Une école de l’Euphrate, été 2020.

Crédits photo : collection privée

I. L’interminable quête de l’unité en rangs dispersés…

La société syrienne, composée d’une grande diversité ethnique et communautaire, de citadins et ruraux, de tribus sédentarisées, apparaît au début du XXIe siècle, comme un ensemble mal intégré. Des événements qui se sont produits surtout à partir de 1970, témoignent que la construction de l’État syrien n’a pas entraîné de construction nationale : entre 1946 et 1970, la construction nationale est un impensé des élites nationalistes arabes et à partir de 1970, elle est combattue en sous-main par le clan des Assad qui la considère comme une menace à la pérennité de son régime.

En 2011, tous les acteurs de l’opposition entendent dépasser la diversité ethnique et confessionnelle. Cette idée d’unité est d’ailleurs fondatrice dans la culture politique syrienne depuis la « première indépendance » (mars-juillet 1920) jusqu’en 2011. Il y a eu aussi en Syrie, comme dans d’autres révoltes arabes, une revendication de liberté et de dignité et également d’identité nationale commune. Cette double revendication, qui renoue avec la tradition unitaire nationaliste arabe, repose sur une valeur centrale de la société arabe syrienne (la dignité - al-karameh) et sur une volonté de s’ancrer dans son temps avec la liberté et l’identité nationale commune.
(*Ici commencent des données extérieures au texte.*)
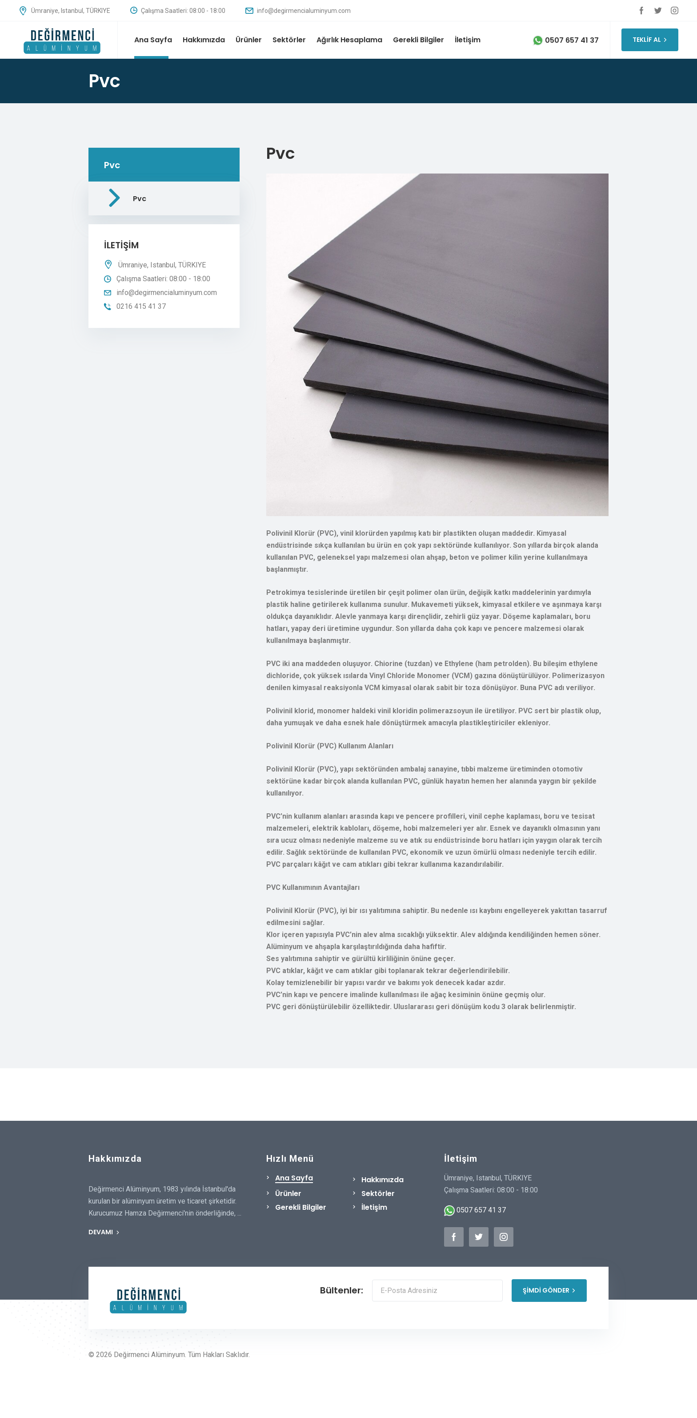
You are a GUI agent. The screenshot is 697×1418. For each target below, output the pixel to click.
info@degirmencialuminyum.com (298, 10)
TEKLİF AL (650, 39)
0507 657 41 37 (566, 40)
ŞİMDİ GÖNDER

Cette revendication, s’inscrivant dans un futur sans la dynastie des Assad, relevait donc de l’insupportable pour ce clan et déclencha une répression d’une violence sans limite.

À y regarder de plus près, voilà plus d’un siècle que les Syriens lèvent l’étendard politique de l’unité : unité des territoires à l’époque du Mandat français, ensuite unité de la société sous le drapeau nationaliste arabe (et la bannière de l’Islam pour les Frères musulmans), et aujourd’hui unité dans la diversité, dans une identité syrienne partagée. Ici, l’élément nouveau est bien la reconnaissance positive par la société civile de sa structure sociale en communautés (et asabiyyat [2]) rejetée dans l’obscurantisme et niée par le nationalisme arabe. Mais, comme la guerre civile en témoigne aujourd’hui, toutes les parties en conflit comprennent-elles l’unité de la même façon ? Hafez al-Assad a travaillé, au nom du nationalisme arabe, pour une Grande Syrie au service du clan Assad et dans une moindre mesure, de la communauté alaouite. Bachar al-Assad a renoncé à toutes ces unités pour promouvoir l’unité autour de sa personne.
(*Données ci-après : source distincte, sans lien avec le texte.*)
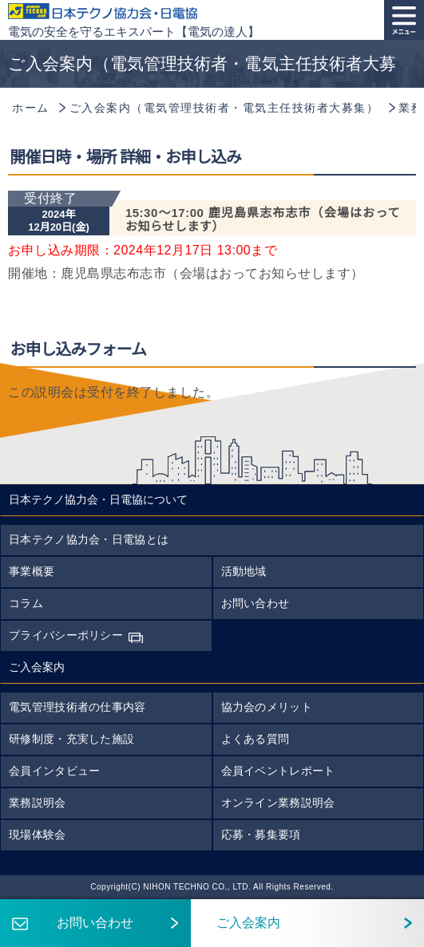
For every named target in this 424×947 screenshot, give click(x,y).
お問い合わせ (255, 603)
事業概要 (31, 571)
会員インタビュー (54, 770)
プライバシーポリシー (66, 635)
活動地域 (244, 571)
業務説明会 (37, 802)
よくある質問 (255, 738)
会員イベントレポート (278, 770)
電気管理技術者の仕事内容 (77, 706)
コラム (26, 603)
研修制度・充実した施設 (71, 738)
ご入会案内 (235, 922)
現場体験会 (37, 834)
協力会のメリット (266, 706)
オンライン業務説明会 (278, 802)
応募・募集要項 (261, 834)
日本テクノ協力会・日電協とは (88, 539)
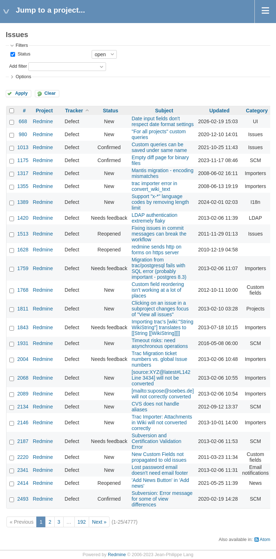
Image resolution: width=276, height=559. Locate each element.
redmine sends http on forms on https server (156, 249)
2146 (22, 422)
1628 (22, 249)
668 (23, 121)
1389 (22, 202)
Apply (21, 93)
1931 (22, 343)
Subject (164, 110)
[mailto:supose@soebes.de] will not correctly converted (163, 393)
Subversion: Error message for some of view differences (162, 498)
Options (23, 76)
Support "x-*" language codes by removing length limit (160, 202)
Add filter (18, 66)
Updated (219, 110)
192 (82, 522)
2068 (22, 378)
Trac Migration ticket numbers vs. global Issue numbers (159, 359)
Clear (50, 93)
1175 (22, 160)
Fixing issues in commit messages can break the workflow (159, 233)
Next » (99, 522)
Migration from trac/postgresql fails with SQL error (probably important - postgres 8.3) (159, 268)
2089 (22, 394)
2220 (22, 457)
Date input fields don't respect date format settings (163, 121)
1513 (22, 234)
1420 (22, 218)
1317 (22, 173)
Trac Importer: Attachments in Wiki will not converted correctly (162, 422)
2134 (22, 407)
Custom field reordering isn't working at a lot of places (158, 290)
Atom (265, 539)
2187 (22, 441)
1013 (22, 147)
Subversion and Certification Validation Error (156, 441)
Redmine (43, 121)
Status (23, 54)
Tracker (74, 110)
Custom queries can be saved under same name (159, 147)
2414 (22, 483)
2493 (22, 499)
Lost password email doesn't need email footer (160, 470)
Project (44, 110)
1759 (22, 268)
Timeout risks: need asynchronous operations (160, 343)
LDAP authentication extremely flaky (154, 218)
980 (23, 134)
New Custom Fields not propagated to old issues (159, 457)
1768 (22, 290)
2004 (22, 359)
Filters (21, 45)
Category (257, 110)
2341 (22, 470)
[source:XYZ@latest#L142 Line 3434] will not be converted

On comprend dès lors que la thawra de 2011, en identifiant la diversité dans l’unité (Id wahed, une seule main), constitue à la fois une véritable rupture avec le « temps d’avant » et une inscription parfaite dans la culture sociale. Les « anciens » de l’opposition syrienne, issus des traditions nationaliste arabe et socialiste, sont dépassés alors que les Frères musulmans syriens se trouvent dans une posture plus ambiguë : sans renvoyer la réalité sociétale dans l’obscurantisme, ils « sont à même de transcender les segmentations de village ou de clan pour donner aux sociétés fragmentées du Proche-Orient un commun horizon d’universalité » (Nadine Picaudou). De fait, la jeune génération syrienne propose une véritable refondation du concept d’identité nationale, et cela sans avoir toujours conscience de toutes ses implications. Le régime syrien, lui, comprend parfaitement que les fondements de son pouvoir, construit sur la fracture minorités/majorité, sont menacés d’où l’emploi du terme « terroristes » pour désigner les manifestants pacifiques. En effet, la thawra est bien la terreur du clan Assad.
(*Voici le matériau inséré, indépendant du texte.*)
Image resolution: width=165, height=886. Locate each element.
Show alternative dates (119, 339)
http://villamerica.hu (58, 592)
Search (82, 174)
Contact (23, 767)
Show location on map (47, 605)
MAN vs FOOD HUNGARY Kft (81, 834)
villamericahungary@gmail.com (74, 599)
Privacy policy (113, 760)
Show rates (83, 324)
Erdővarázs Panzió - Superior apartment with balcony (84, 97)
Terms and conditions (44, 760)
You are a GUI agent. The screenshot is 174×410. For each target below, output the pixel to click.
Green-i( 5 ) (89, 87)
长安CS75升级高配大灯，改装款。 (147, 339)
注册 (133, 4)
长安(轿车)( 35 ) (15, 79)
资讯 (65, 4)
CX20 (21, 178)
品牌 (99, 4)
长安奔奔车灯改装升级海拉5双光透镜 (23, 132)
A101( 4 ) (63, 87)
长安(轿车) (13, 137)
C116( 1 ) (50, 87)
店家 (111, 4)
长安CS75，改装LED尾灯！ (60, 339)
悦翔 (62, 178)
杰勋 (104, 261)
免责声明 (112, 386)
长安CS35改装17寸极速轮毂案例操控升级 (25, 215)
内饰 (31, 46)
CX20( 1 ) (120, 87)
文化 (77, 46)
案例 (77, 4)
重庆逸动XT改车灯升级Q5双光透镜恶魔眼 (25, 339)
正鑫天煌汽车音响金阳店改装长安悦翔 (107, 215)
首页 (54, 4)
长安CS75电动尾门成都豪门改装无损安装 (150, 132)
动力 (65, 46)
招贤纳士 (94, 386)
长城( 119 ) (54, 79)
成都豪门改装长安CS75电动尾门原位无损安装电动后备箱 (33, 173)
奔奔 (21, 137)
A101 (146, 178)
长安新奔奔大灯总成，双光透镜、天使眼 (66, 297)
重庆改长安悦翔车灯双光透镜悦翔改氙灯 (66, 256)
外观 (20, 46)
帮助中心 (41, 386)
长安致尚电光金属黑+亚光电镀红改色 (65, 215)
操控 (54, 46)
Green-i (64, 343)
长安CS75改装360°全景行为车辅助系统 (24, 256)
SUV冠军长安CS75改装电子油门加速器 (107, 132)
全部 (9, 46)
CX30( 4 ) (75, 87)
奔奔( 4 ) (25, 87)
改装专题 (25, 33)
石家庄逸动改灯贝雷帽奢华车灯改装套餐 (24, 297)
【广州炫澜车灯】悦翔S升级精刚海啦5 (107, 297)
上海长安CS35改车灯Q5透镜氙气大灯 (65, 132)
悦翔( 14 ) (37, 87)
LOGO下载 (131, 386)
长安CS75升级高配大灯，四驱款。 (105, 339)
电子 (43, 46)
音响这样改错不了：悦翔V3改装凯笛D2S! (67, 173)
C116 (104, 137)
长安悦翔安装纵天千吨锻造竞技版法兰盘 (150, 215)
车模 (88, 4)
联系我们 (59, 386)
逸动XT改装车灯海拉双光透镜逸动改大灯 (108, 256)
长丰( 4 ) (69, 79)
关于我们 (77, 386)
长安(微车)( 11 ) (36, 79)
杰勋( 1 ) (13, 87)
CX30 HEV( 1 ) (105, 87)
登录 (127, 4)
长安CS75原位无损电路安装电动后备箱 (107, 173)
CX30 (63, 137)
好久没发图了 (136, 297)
II. Une culture politique partagée envers et contre tous

La culture politique moderne, commune à tous les Syriens dans leurs divergences, constitue un angle aveugle de la majorité des observations. Et pourtant, son analyse est indispensable pour penser une unité nationale démocratique et une société de citoyens. Il y aurait quelques pistes à explorer comme les exemples suivants.

La culture politique renvoie tout d’abord à la structure sociale qui est partagée par tous, tout comme la culture matérielle, la culture sociale et le système de représentations qui en découlent. Dans la guerre civile, venant se substituer à l’ordre public, c’est « l’ordre du sang » selon l’expression de Géraldine Chatelard, à la fois le sang partagé de la ‘asabiyya, l’alliance dans le sang de la violence subie et donnée, et le sang versé de la violence quotidienne dans la famille et la société [3]. Il prédomine une culture du sang et du martyr dont la symbolique est sacralisée depuis les années 1960, sur le modèle, par exemple : bi-rouh, bi-damm, nafdik ya Bachar /ya chahid/ya Husayn/ etc. (avec l’âme, avec le sang, je me sacrifie pour toi ô Bachar/ô martyr/ô Husayn, etc.) : un modèle sacrificiel qui se décline donc selon le camp où l’on se trouve. La violence de la société patriarcale se reflète en miroir grossissant dans le pouvoir politique qui travaille depuis 1970 à entretenir ce miroir.

La religion rassemble toutes les communautés autour de la référence à Dieu comme en témoigne le slogan phare de la thawra : Allah, Suriyya, huriyya wu bas ! (Dieu, la Syrie, la liberté et c’est tout !) qui fait écho au slogan du régime qui, lui, place Bachar al-Assad au troisième rang dans la trinité sacrée : Allah, Suriyya, Bachar wu bas ! On notera au passage l’attachement profond des Syriens à la patrie, avec ou sans médiation de la « petite patrie ».

L’histoire dans l’État moderne (depuis 1918) appartient aussi à une mémoire collective commune à tous les Syriens même si elle a été réinterprétée par tel ou tel groupe (ou par l’histoire officielle). S’y superpose ensuite les effets du règne d’un demi-siècle des Assad, avec une gouvernance autoritaire qui planifie les méfiances communautaires, désigne un ennemi imaginaire pour organiser la fracture minorités/majorité sunnite. Enfin, avec la banalisation de « l’État de barbarie », il apparaît que tout est en place en 2011 pour que l’ordre mortifère du sang s’abatte sur la société en révolte. La répression dévastatrice de la ville sunnite de Hama, en 1982, montrait déjà que clan Assad sait légitimer l’usage de la violence, auprès de ses partisans, en le présentant comme une action « défensive » contre un Islam dangereux.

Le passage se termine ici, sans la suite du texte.